Biotech IR Blog by Our CEO and Founder, Laurence Watts.
July 30, 2025
What is Reg FD? (And How Guidance Cheat Sheets Can Help Avoid Selective Disclosure)
Regulation FD (the FD stands for fair disclosure) was a rule adopted by the Securities and Exchange Commission (SEC) to clamp down on instances of insider trading and promote the full and fair disclosure of information by issuers.
The rule became effective on October 23, 2000, and remains in effect to this day.
From the SEC:
“The regulation provides that when an issuer, or person acting on its behalf, discloses material nonpublic information to certain enumerated persons (in general, securities market professionals and holders of the issuer’s securities who may well trade on the basis of the information), it must make public disclosure of that information.”
“The timing of the required public disclosure depends on whether the selective disclosure was intentional or non-intentional; for an intentional selective disclosure, the issuer must make public disclosure simultaneously; for a non-intentional disclosure, the issuer must make public disclosure promptly.”
“Under the regulation, the required public disclosure may be made by filing or furnishing a Form 8-K, or by another method or combination of methods that is reasonably designed to effect broad, non-exclusionary distribution of the information to the public.”
The rule itself is pretty straightforward in terms of mandating remedies if and when selective disclosure takes place.
The rule’s bigger effect, however, was to engrain in public companies, their employees, boards, and advisors, that when it comes to material non-public information (MNPI), everyone must have access to the news at the same time.
Reg FD thus standardized the public webcasting of company presentations by biotechs at healthcare investor conferences (which would otherwise be private events reserved for the organizing investment bank’s clients). Likewise, when MNPI is announced by a biotech at a scientific or medical conference (which would otherwise only be accessible to paying conference attendees), it must also be press released at the beginning of the live presentation (usually coinciding with when conference’s embargo lifts).
Public companies thus adapted fairly easily to the issue of fair public disclosure. What many still struggle with, however, is preventing selective disclosure.
What measures can be taken to avoid accidental selective disclosure?
Being forced to immediately issue an 8-K because a member of your C-suite inadvertently let slip some MNPI during an investor meeting… is not a good look.
Worse, the aforementioned investor meeting likely took place during market hours, so your 8-K may have to go out while your stock is trading (and your stock may even be subject to a trading halt). It’s going to be very visible, and damaging not only to the company, but to the executive-in-question’s career.
How then can you avoid making selective disclosures? Here are five quick tools that every public biotech should have in place.
Keep your investor-facing team small, prepped and polished:
The smaller your investor-facing cohort of executives is, the easier it is to train them (investor meeting training looks and feels very similar to media training by the way) and update them when publicly available information or guidance changes.
Make sure they understand what MNPI is and isn’t:
There are two requirements for MNPI. The information must be new (not previously made public) and material.
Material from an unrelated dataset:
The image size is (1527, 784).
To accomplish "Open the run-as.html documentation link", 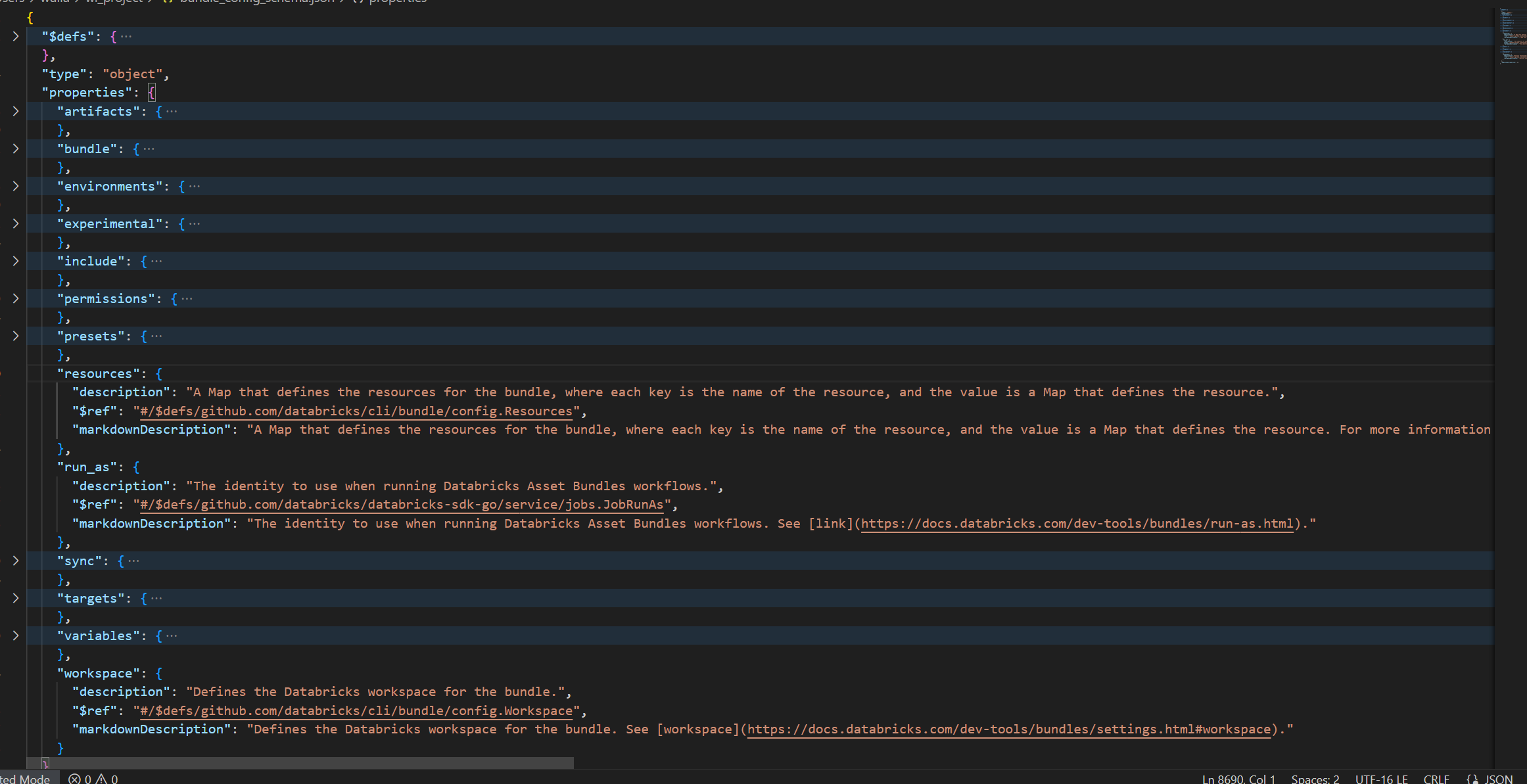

Revealing that the inside walls of your San Diego lab are painted blue likely wasn’t information previously in the public domain. But it is not material in the context of someone making an investment decision on whether or not to buy your stock.
Note: materiality is defined as whether the possession of the information would reasonably affect an individual’s decision to buy or sell your stock.
Quiet periods:
Unless your investor-facing C-suite members are expert poker players, it’s easier (and creates less liability) if you go into a quiet period when you are in receipt of MNPI (quarterly financial results, or perhaps clinical or preclinical data).
Have a guidance cheat sheet:
It’s a mistake to think that management needs to have every piece of public guidance memorized. It doesn’t. Instead, it is perfectly fine to have one-pager with a biotech’s current guidance (cash runway, timing of clinical milestones, etc.) laid out for use during investor meetings.
Side note: it’s better if you just glance at a guidance cheat sheet though, rather than stopping and reading directly from it, lest you inadvertently look like you don’t know what you’re doing.
Route all incoming investor and media inquiries to IR or PR respectively:
Lastly, your investor-facing C-suite isn’t the only potential source of accidental selective disclosure. In truth, MNPI can be inadvertently divulged from any number of people in your organization. Here, the important thing is to have a policy in place for – and understood by – your workforce, to route all incoming investor and media inquiries to you IR and PR teams, who can respond appropriately in a Reg FD compliant manner.